A Firenze, dove già vissi studente, e ho fatto di poi lunghe dimore, esaminavo, parecchi anni or sono, il carteggio inedito del Redi, che è, come il Chaos d' Ovidio, rudis indigestaque moles; e fin dal principio mi venne vaghezza, per giudicare meglio l'autore del celebre Ditirambo, di conoscere bene i suoi tempi. Le molte ricerche, che mi accadde di fare, mi appassionarono e allontanarono tanto dal mio argomento, che finii col lasciarlo, mio malgrado, da parte, e tutto mi trasferii, con l'immaginazione, in una città ora in parte scomparsa, e tra una gente da più di due secoli discesa nel sepolcro.
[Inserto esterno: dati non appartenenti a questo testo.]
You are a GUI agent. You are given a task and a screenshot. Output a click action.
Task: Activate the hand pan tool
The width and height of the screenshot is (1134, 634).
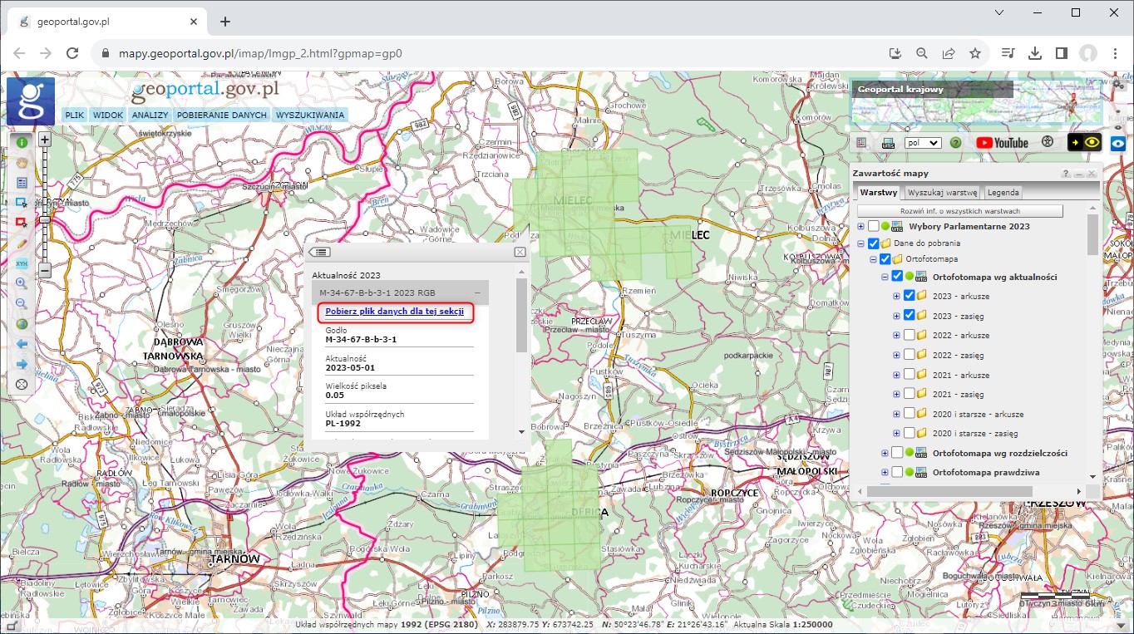tap(22, 162)
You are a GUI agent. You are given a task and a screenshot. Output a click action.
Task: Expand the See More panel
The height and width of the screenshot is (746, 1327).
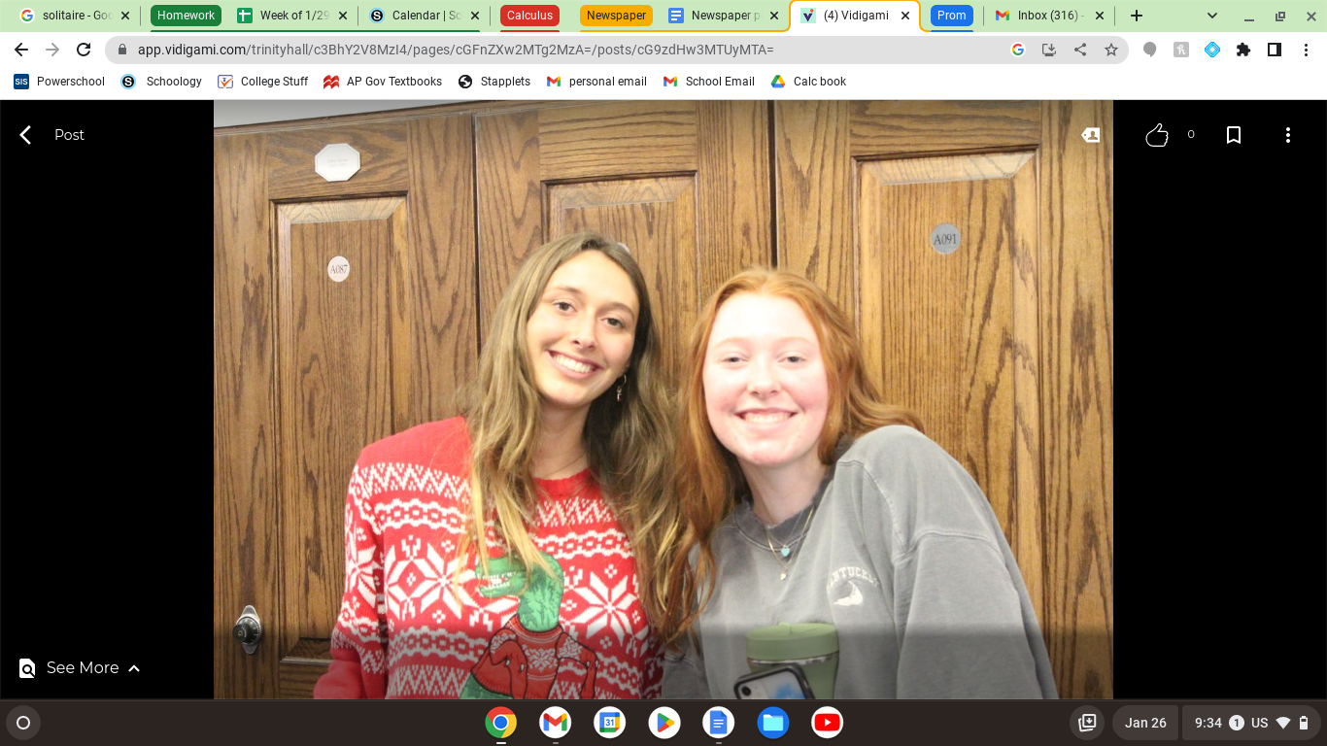82,668
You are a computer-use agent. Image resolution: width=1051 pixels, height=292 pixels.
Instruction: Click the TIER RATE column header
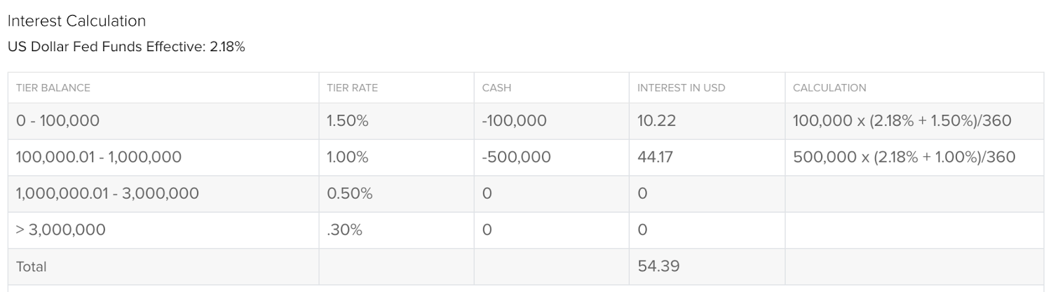(352, 88)
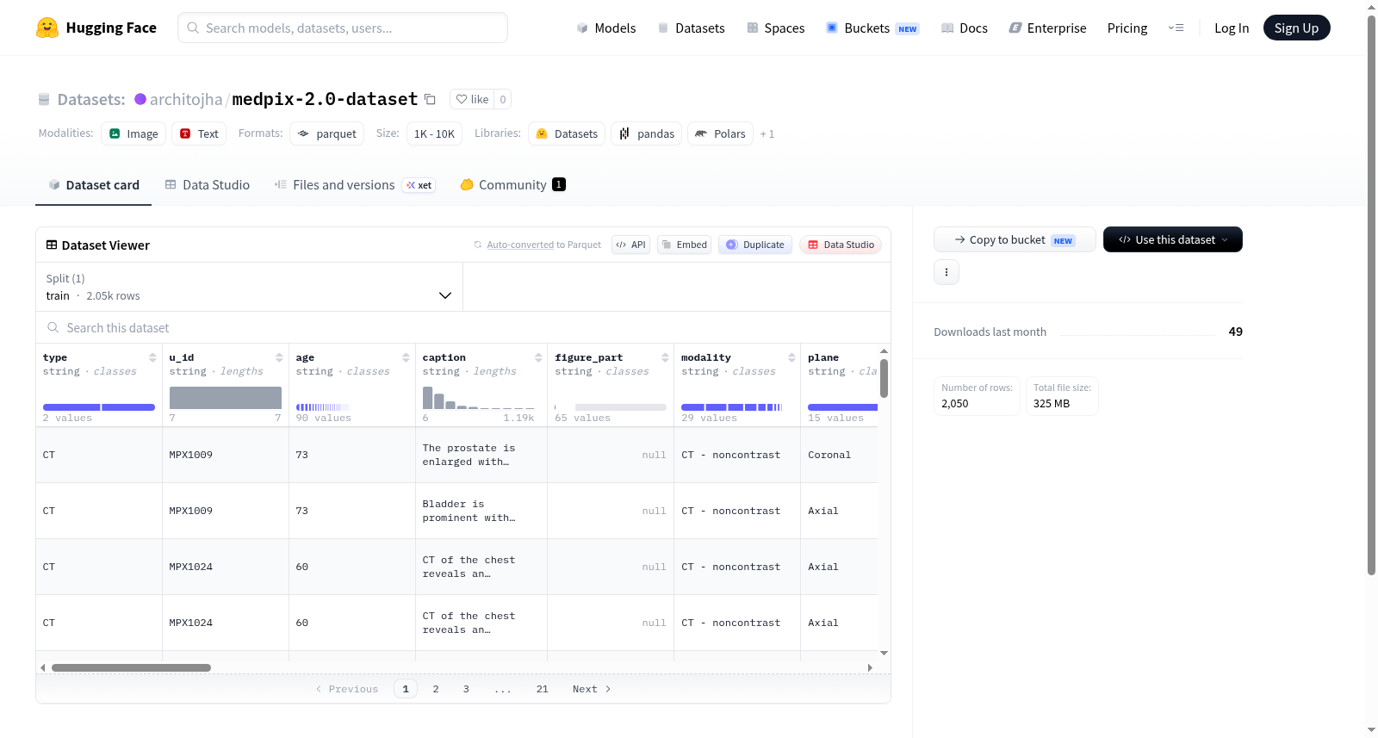1378x738 pixels.
Task: Click the Embed viewer icon button
Action: pyautogui.click(x=685, y=245)
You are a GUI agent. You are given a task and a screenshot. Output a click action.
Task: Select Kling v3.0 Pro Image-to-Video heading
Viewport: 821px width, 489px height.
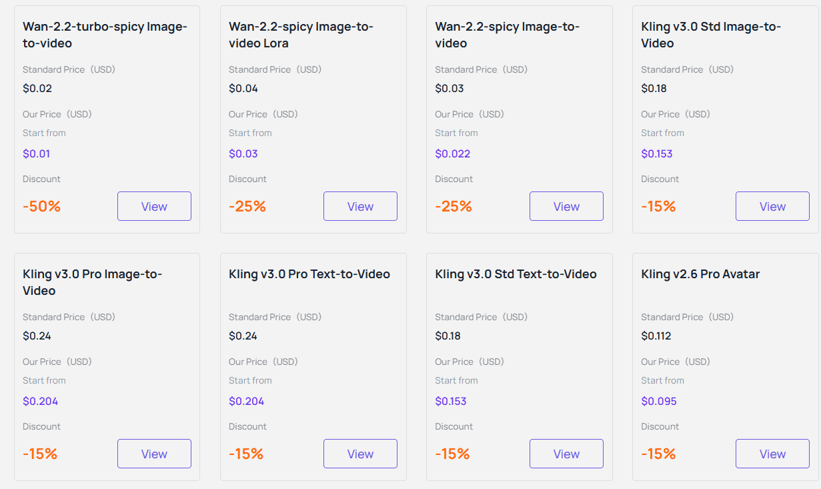point(92,282)
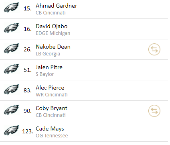Select Jalen Pitre player name
Viewport: 170px width, 145px height.
(x=49, y=67)
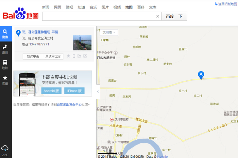
Task: Click the send-to-phone icon in result
Action: point(74,56)
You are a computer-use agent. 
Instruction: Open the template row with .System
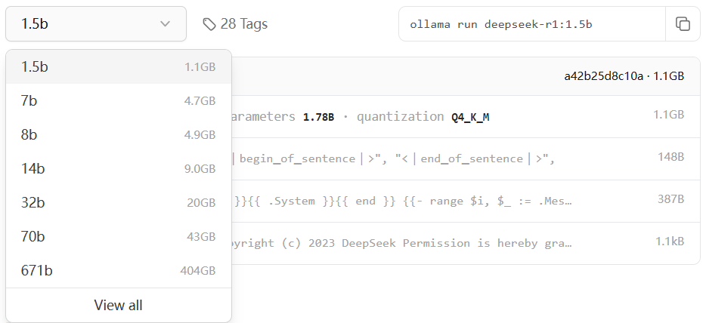click(x=454, y=201)
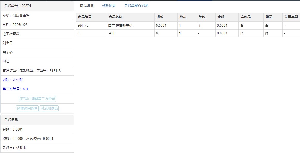Click the 商品名称 column header
This screenshot has height=153, width=300.
(x=115, y=17)
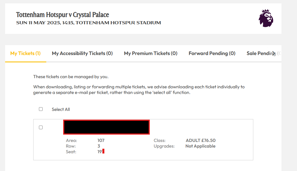Click the Row value 3

point(99,146)
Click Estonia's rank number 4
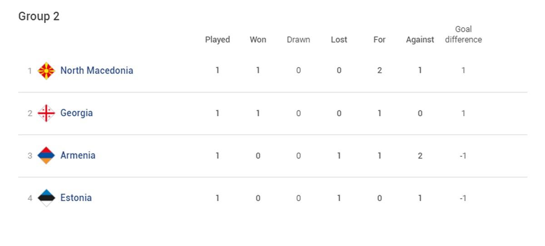Screen dimensions: 545x246 [30, 198]

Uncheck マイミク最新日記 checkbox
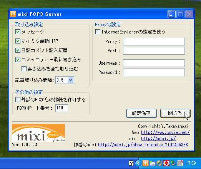pos(18,41)
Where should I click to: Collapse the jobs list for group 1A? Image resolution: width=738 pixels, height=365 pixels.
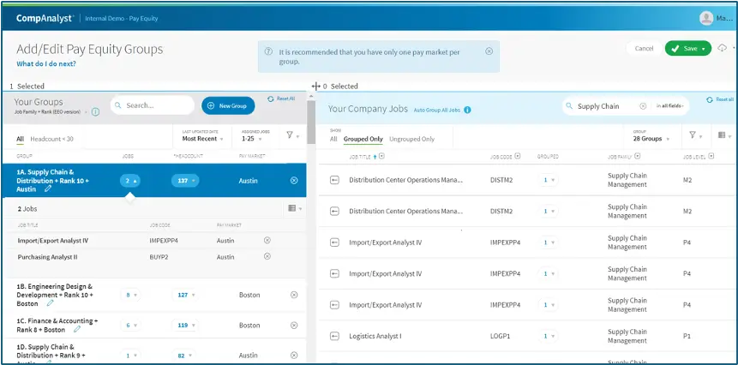click(129, 181)
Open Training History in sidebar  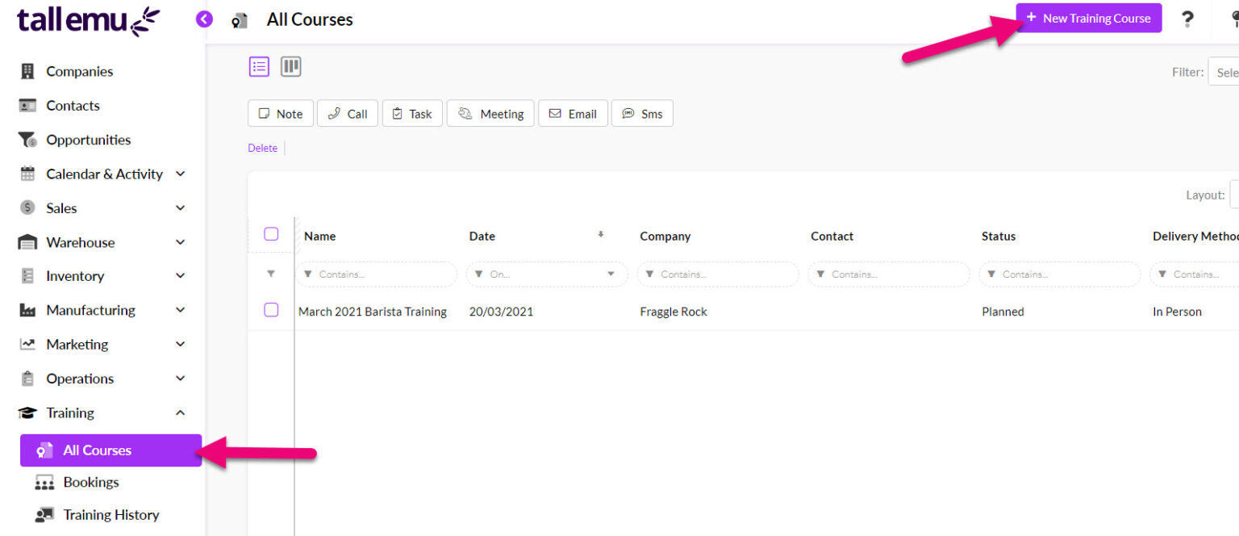pos(111,514)
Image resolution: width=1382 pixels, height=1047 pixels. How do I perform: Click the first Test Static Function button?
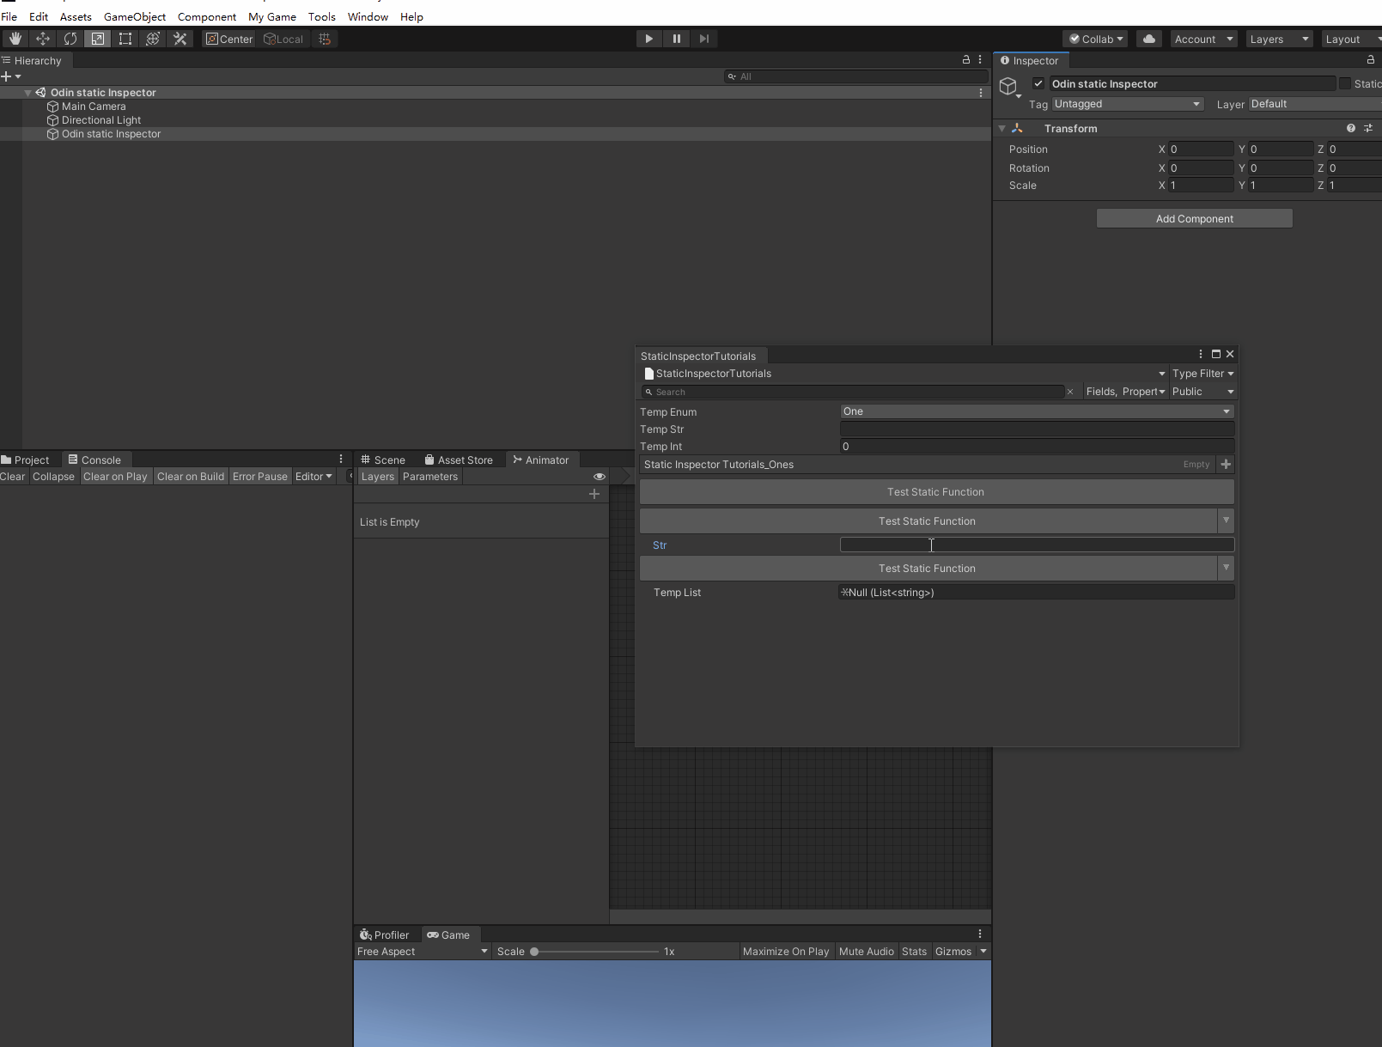coord(936,492)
Tenendo davanti a me un grosso inserto polveroso, o un diario, leggendo un Voyage en Italie del Seicento, osservando una stampa o un quadro rappresentante Firenze Medicea, o costumi del tempo; io dimenticavo i tranvai, che allora erano a cavalli, e gli abiti a coda di rondine, e vivevo in ispirito co' cavalieri, tutti incipriati e in parrucca, e con le dame in parrucchino, mi vedevo d'intorno una folla di servitori con isfarzose livree e di uomini neri, cioè di braccieri vestiti di nero. Tali visioni di erudito dilettante vorrei, se sapessi, ritrarre in queste pagine, e rendere gli aspetti principali della Firenze del Seicento. Ho detto principali; ché la vita di un popolo è cosi molteplice e varia, che riesce ben difficile il descriverla in ogni sua parte. Io mi propongo di abbozzare un quadro, che altri forse un giorno colorirà e finirà meglio di me, e di delinearvi la società fiorentina del secolo XVII, e principalmente quella de' tempi di Ferdinando II, il cui principato non fu del tutto privo di splendore.Questo libro è adunque un saggio nello stretto senso della parola. La vastità e difficoltà del soggetto varranno, spero, a render più mite il giudizio del pubblico sull'opera mia; la quale, se troverà favorevole accoglienza, in una seconda edizione sarà corretta de' difetti, che mi siano cortesemente additati, e forse accresciuta.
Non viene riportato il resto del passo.